Der Weltverband scheint sich dieser Problematik grundsätzlich bewusst zu sein. Um den Reisestress zu mindern, sollen die Mannschaften in sogenannten "team-based camps" untergebracht werden. Diese bestehen aus einer festen Unterkunft und Trainingsstätte. Im Rahmen der Auslosung der Gruppenphase im Oktober waren mehrere NationaltrainerInnen vor Ort in Australien und haben sich mögliche Camps persönlich angesehen.
"Bei der Auslosung war es wichtig, dass jedes Team seine Gruppenspiele ausschließlich in einem der beiden Länder, entweder Australien oder Neuseeland, spielen wird", erklärt Demirovic. Den Turnierstress müsse man schon in der Gruppenphase minimieren. Demirovic fügt hinzu: "Die Möglichkeit besteht, dass Teams nach den ersten Runden von Neuseeland nach Australien umziehen müssen. Es gibt eine Menge Arbeit um sie herum, um zu verstehen, was in Australien und Neuseeland passiert, was die Wetterbedingungen sind, was die verschiedenen Veränderungen mit sich bringen."

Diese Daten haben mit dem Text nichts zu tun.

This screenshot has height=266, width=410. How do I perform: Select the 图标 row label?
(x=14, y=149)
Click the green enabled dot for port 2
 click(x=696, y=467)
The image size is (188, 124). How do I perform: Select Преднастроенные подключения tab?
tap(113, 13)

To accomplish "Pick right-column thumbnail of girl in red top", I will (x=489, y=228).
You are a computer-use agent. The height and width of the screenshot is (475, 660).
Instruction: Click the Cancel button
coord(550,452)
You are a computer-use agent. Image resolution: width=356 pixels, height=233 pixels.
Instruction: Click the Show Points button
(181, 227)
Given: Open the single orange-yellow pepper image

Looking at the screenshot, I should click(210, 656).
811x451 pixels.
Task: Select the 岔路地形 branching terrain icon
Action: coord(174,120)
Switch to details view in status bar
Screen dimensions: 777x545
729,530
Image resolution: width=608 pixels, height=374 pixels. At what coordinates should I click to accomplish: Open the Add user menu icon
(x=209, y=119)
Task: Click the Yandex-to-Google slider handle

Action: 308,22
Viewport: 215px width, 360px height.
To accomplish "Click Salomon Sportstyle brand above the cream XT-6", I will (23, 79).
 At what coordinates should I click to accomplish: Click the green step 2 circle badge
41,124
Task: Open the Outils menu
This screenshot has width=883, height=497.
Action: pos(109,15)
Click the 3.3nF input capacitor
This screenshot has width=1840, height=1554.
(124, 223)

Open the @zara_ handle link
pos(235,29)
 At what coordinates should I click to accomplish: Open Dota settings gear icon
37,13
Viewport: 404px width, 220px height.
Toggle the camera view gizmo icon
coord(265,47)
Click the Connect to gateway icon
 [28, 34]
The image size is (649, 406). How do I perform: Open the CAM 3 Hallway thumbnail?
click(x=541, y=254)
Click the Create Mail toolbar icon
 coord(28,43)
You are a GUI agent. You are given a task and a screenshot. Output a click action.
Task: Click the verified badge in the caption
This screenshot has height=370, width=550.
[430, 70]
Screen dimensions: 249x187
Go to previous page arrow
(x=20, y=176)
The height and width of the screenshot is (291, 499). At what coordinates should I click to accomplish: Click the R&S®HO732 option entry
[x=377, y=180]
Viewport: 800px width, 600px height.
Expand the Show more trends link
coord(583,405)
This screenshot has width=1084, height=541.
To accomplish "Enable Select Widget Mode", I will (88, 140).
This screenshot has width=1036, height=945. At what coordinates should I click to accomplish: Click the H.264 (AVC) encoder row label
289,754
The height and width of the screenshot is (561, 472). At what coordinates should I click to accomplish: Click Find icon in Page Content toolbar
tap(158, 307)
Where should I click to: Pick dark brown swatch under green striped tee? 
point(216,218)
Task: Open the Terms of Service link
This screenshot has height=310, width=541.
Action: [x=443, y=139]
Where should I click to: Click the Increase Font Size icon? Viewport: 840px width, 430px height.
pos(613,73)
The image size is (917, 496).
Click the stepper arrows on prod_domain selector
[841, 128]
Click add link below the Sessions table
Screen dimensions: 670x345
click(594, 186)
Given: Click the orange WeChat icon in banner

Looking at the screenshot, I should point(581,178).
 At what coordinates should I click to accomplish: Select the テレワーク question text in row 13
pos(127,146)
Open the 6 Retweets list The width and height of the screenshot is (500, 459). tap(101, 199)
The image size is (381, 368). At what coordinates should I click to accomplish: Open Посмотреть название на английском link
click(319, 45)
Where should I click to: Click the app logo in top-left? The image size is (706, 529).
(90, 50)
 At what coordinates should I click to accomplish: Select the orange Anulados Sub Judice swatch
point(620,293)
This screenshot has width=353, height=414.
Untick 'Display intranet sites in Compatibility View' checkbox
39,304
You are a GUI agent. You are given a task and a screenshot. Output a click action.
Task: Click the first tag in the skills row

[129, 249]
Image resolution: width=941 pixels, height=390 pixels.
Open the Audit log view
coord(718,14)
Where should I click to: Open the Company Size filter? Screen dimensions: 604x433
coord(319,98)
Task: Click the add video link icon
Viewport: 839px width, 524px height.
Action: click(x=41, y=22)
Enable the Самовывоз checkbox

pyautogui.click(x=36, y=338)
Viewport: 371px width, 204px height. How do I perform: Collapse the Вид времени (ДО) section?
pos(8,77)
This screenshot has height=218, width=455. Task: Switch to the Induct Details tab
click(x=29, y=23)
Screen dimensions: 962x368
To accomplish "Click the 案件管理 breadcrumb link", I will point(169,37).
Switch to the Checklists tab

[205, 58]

Zusätzlich veranstaltete die FIFA einen Workshop mit allen TrainerInnen, um organisatorische Details zu besprechen. "Außerdem haben wir versucht sicherzustellen, dass sie wissen, dass wir sie bei Bedarf unterstützen können", hebt die Funktionärin des Weltverbands hervor.
Durch die frühe Planung und Vorbereitung soll für reibungslose Abläufe im nächsten Sommer gesorgt werden. Die FIFA ist sichtlich bemüht, den Spielerinnen ein möglichst stressfreies Turnier zu ermöglichen, in dem alle ihr volles Potenzial abrufen können. Inwiefern dieses Vorhaben in der Praxis fruchtet, bleibt abzuwarten. In Demirovic’s Stimme schwingt die Hoffnung mit: "Hoffentlich werden wir nicht viele Verletzungen sehen."